◆ Given passage:
·····
I don't see it talked about much, but Gemma (and gemini) use enormously less tokens per output than other models, while still staying within arms reach of top benchmark performance.
It's not uncommon to see a gemma vs qwen comparison, where qwen does a bit better, but spent 22 minutes on the task, while gemma aligned the buttons wrong, but only spent 4 minutes on the same prompt. So taken at face value, gemma is now under performing leading open models by 5-10%, but doing it in 1/10th the time.
In the Dwarkesh's podcast Dylan Patel from SemiAnalysis said that Google can currently afford to have larger models than competitors, because of access to much more compute, TPUs etc.
That could explain the token usage difference because larger models usually use less tokens per the same unit of intelligence.
Claude is very fashionable right now, but I've never had any problems or felt the need to switch.
Maybe after Google I/O, more people will catch on to how good it is.
One of the consequences of Gemma's speed is that you can run it on a GPU that's technically too small for it. I've run it on my 4070, and while the output wasn't blazingly fast, it was usable. (Though I haven't used it for anything complex yet. I'm sure that will be different.)
Among benchmarkers its a frequent topic. Qwen BURNS reasoning to get its scores.
True, but you have to add up the cumulative token output if your being fair. That alignment issue requires another set of input and output tokens to correct.
Anecdotally the 15/month basic Gemini plan allows coding all day. I'm not hitting the limits or needing to upgrade to 100/month plans like other people are doing with Claude or Codex.
Caveat: Gemini has been dumbed down a few times over the last year. Rate limits tightened up too. So it might not be this good in the future.
·····
◆ Listed entries:
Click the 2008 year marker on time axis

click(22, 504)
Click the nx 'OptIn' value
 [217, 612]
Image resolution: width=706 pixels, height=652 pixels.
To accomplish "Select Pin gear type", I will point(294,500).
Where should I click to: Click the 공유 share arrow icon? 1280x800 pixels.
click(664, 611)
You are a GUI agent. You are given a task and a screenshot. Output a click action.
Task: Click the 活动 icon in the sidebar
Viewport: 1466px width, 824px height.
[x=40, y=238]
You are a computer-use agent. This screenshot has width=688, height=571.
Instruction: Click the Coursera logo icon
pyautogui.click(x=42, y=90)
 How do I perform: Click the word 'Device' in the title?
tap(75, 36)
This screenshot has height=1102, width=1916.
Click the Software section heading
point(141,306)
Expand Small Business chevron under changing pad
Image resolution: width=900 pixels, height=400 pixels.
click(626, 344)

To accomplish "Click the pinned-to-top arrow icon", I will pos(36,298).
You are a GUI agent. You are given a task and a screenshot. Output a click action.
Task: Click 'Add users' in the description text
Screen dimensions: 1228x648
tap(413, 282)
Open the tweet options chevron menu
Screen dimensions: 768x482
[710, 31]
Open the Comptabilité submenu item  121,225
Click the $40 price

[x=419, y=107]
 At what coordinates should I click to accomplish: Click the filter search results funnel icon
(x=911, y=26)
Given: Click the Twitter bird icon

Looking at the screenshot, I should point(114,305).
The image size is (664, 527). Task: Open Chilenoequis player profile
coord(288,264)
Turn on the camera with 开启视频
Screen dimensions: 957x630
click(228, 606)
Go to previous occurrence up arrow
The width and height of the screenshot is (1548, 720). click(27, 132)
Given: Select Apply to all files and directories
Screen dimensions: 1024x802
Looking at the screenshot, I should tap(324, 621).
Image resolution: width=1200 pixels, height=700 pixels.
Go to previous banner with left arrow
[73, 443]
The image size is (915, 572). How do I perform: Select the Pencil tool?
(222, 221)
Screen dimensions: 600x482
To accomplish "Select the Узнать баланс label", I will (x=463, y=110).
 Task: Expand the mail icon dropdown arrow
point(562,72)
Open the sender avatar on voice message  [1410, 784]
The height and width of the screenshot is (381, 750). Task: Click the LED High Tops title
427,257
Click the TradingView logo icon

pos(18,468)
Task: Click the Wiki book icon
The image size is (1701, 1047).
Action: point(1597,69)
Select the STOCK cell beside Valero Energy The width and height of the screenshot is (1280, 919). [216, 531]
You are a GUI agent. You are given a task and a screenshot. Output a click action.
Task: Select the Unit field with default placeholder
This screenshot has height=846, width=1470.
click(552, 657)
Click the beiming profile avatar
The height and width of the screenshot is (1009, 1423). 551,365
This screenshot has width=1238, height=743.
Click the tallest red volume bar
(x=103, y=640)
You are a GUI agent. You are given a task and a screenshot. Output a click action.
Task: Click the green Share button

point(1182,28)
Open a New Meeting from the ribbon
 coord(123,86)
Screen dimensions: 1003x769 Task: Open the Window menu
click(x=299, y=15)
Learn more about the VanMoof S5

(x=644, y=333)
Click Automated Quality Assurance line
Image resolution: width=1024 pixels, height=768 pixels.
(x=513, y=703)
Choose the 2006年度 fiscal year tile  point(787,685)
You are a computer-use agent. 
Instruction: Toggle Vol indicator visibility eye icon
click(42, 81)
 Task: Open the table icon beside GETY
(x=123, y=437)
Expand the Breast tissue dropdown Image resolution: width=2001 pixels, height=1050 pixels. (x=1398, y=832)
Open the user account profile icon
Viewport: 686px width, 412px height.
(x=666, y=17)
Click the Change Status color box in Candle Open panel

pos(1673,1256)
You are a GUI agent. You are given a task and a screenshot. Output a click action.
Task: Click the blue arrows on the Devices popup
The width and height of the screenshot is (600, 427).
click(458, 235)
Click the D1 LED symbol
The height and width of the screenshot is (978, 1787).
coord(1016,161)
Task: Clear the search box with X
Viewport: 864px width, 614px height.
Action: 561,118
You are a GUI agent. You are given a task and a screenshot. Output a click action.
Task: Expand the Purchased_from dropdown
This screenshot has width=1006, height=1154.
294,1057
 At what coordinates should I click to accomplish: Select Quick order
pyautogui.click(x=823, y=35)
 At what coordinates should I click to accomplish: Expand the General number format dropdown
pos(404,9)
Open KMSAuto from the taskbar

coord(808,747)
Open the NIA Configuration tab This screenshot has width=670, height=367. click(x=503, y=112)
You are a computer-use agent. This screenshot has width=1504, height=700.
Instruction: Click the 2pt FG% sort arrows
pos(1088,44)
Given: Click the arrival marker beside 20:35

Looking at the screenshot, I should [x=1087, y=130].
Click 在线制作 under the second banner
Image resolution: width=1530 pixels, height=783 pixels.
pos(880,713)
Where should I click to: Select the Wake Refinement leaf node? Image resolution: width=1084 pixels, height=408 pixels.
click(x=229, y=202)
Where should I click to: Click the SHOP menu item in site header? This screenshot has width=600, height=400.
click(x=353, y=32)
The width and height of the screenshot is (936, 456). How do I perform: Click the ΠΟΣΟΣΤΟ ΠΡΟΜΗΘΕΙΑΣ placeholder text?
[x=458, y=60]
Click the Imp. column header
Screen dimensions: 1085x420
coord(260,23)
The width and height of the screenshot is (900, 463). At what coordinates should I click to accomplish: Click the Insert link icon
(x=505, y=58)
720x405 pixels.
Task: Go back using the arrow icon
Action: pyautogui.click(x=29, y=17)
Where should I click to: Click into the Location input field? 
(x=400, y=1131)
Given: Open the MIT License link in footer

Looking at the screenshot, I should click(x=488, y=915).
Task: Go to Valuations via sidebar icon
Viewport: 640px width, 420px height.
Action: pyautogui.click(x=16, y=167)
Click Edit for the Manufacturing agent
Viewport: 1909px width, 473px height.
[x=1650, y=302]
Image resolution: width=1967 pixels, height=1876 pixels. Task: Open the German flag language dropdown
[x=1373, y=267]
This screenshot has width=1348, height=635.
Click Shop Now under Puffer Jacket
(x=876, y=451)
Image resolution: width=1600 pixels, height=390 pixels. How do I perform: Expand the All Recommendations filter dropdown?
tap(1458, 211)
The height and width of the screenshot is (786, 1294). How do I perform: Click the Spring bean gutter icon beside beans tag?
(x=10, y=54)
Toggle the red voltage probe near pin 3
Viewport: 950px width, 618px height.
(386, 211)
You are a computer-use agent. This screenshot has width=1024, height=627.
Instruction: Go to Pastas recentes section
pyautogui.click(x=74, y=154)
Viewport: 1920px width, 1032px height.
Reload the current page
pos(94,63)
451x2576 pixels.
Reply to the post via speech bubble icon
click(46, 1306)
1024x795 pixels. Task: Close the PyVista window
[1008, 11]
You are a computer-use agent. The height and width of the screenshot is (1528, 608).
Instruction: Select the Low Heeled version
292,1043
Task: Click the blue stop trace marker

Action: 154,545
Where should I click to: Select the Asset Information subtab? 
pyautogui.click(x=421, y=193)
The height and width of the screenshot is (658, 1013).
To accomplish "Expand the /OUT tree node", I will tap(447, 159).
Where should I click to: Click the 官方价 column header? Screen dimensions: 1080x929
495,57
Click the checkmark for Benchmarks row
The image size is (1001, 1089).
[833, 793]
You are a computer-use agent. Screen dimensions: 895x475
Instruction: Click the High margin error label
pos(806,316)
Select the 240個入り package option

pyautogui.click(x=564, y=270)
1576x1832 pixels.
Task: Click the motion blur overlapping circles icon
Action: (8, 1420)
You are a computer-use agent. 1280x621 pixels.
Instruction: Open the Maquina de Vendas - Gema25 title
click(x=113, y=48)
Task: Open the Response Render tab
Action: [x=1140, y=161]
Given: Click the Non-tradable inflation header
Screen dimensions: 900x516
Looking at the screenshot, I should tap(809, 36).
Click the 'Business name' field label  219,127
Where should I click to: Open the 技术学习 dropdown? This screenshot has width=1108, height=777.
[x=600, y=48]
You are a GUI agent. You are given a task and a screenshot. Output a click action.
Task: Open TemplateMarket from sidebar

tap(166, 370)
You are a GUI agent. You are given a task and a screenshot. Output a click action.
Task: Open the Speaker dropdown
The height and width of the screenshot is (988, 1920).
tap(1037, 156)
·····
◆ Tasks to carry out:
[1] Reproduce the Gemma thread word for word from "One of the consequences" to "will be different.)".
[2] Answer these questions from the thread on Gemma's token use:
(a) In the Gemma versus Qwen comparison, how many minutes did Qwen spend on the task?
(b) On what GPU did one commenter run Gemma?
(c) What does the basic Gemini plan cost per month?
Work only from the forum thread on Gemma's token use, not from the data.

◆ Results of the exercise:
[1]
One of the consequences of Gemma's speed is that you can run it on a GPU that's technically too small for it. I've run it on my 4070, and while the output wasn't blazingly fast, it was usable. (Though I haven't used it for anything complex yet. I'm sure that will be different.)

[2]
(a) 22 minutes.
(b) A 4070.
(c) 15 per month.